▶ WORK REQUIRED: Repeat, exactly as they appear, the lines from the one with "How do I perform: Switch" through the last line of the entries below, but none of the pictures.

[Collected data entries]
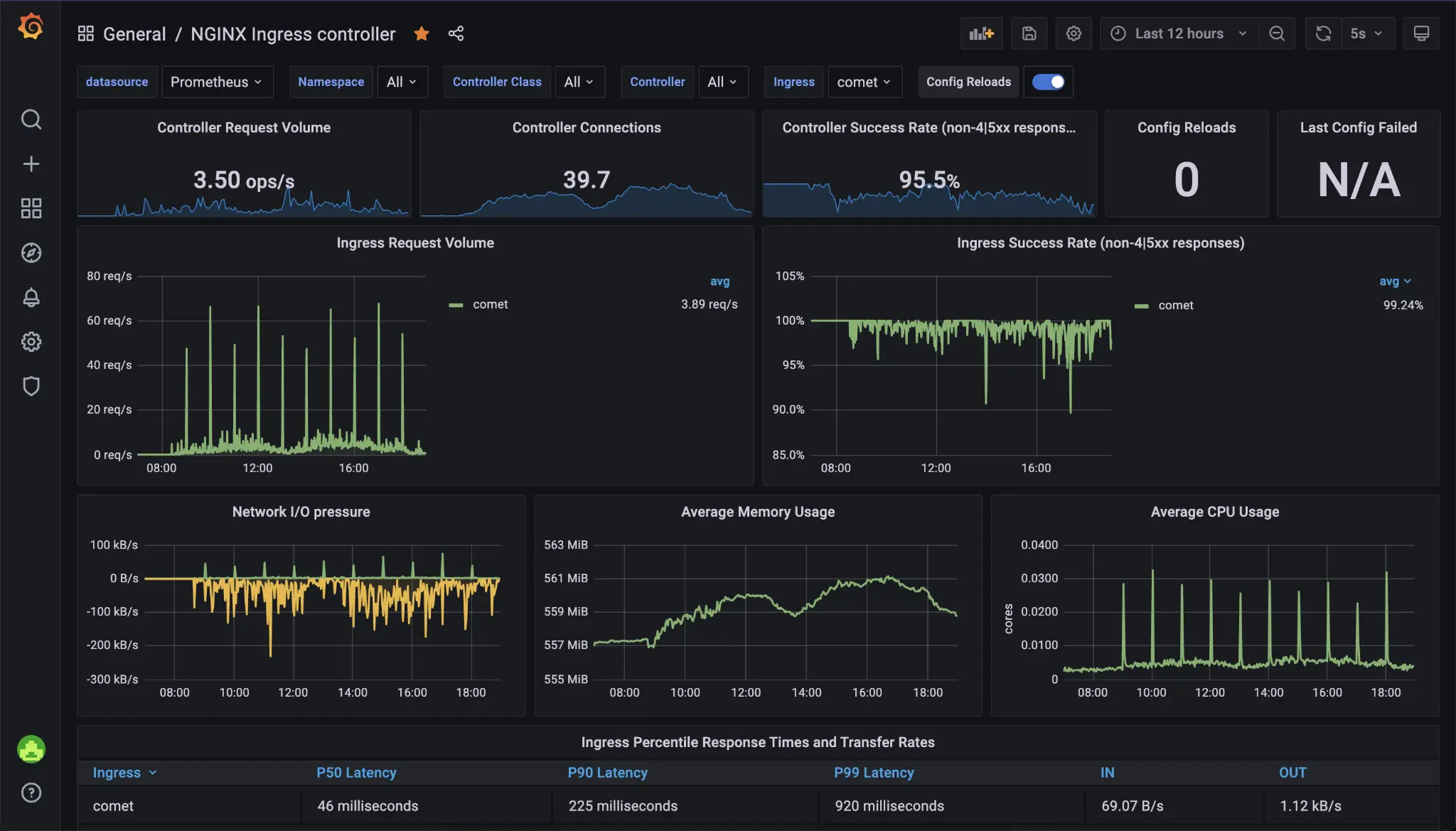Image resolution: width=1456 pixels, height=831 pixels.
Task: Open the Alerting bell icon
Action: point(31,297)
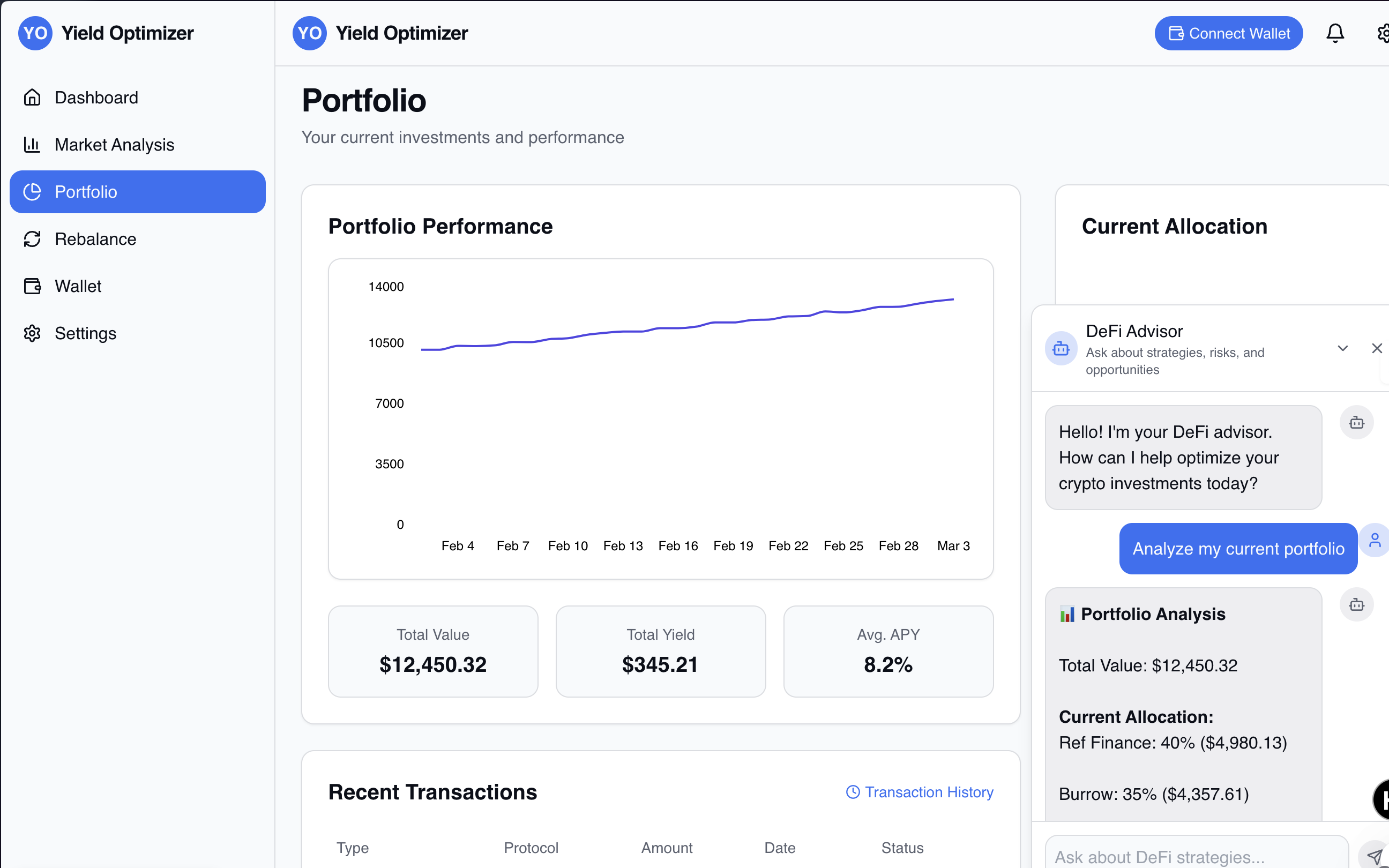Click the notification bell icon

point(1335,33)
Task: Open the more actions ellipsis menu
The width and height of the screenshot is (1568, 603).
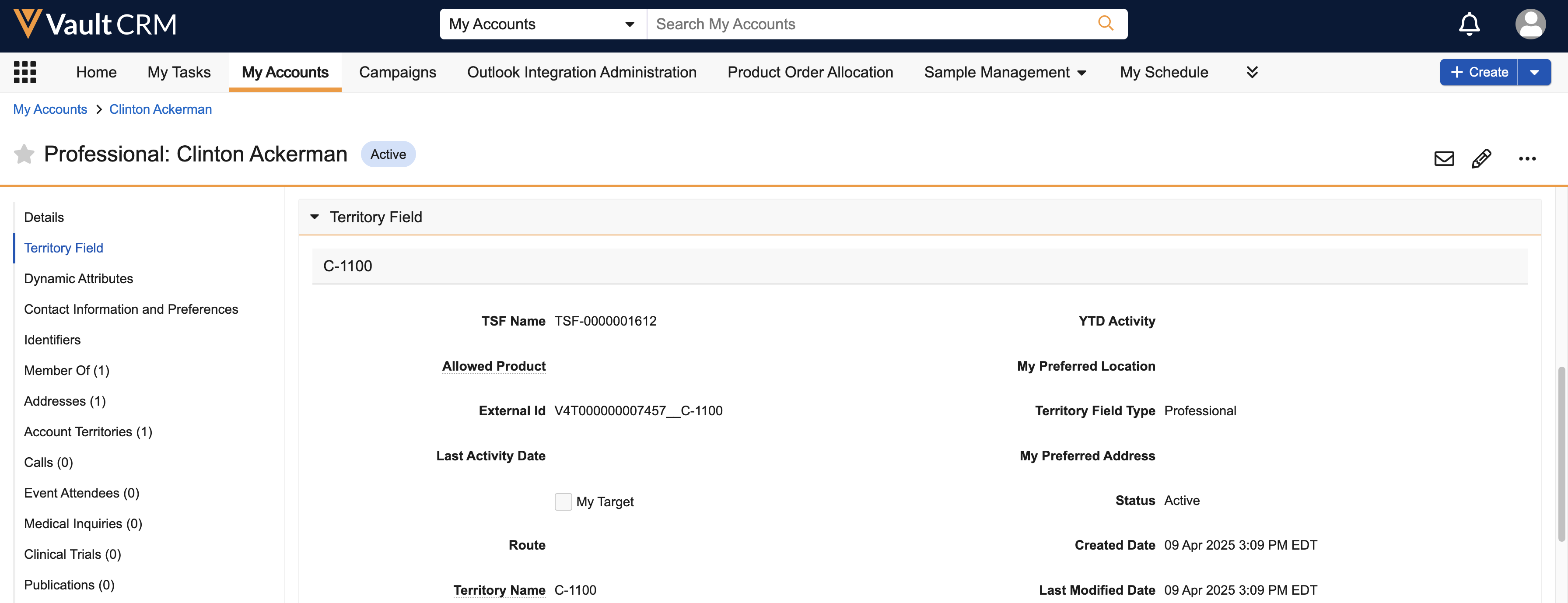Action: tap(1526, 158)
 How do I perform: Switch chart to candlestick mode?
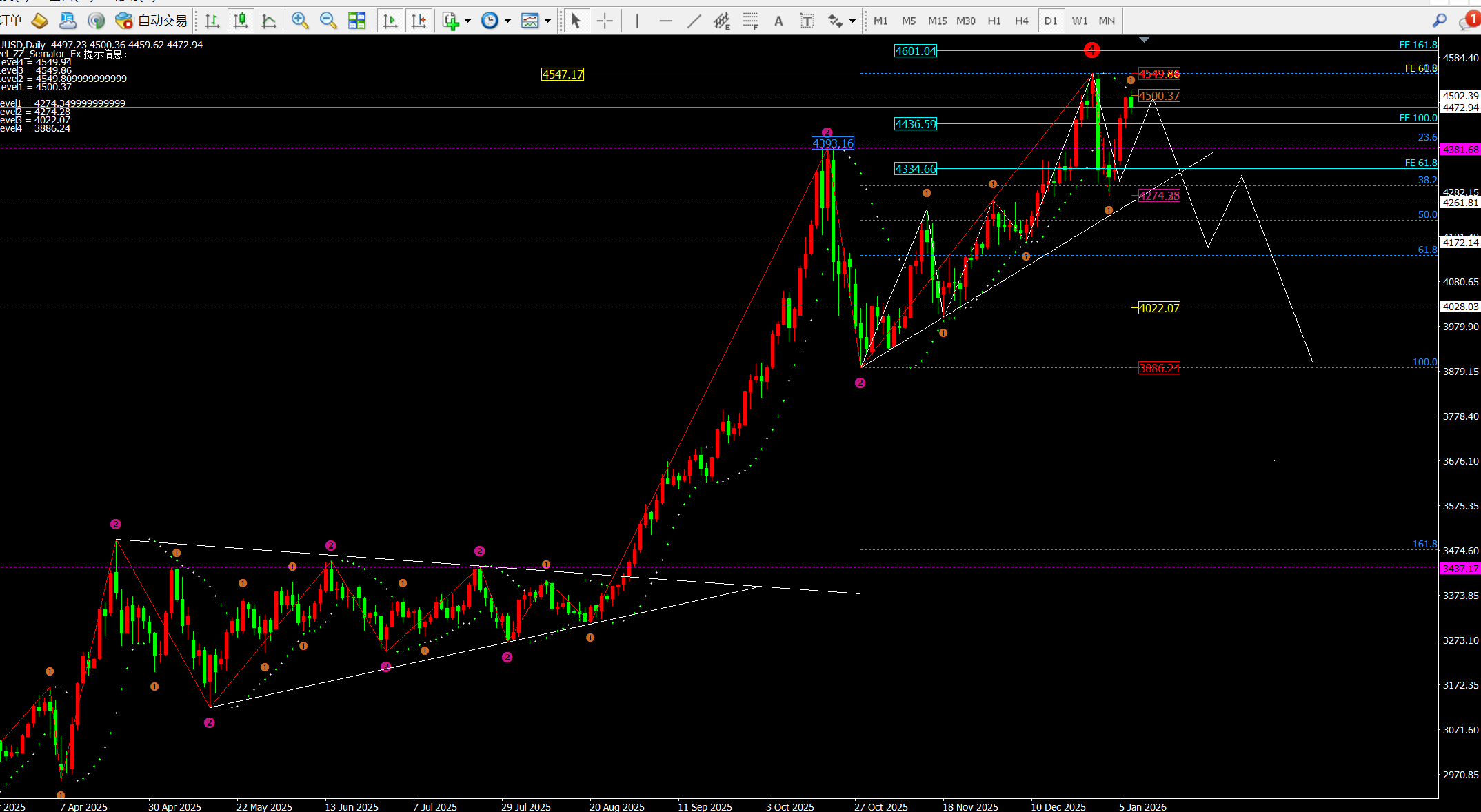241,21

▶ WRITTEN ANSWER:
 How do I perform: Switch chart to candlestick mode?
241,21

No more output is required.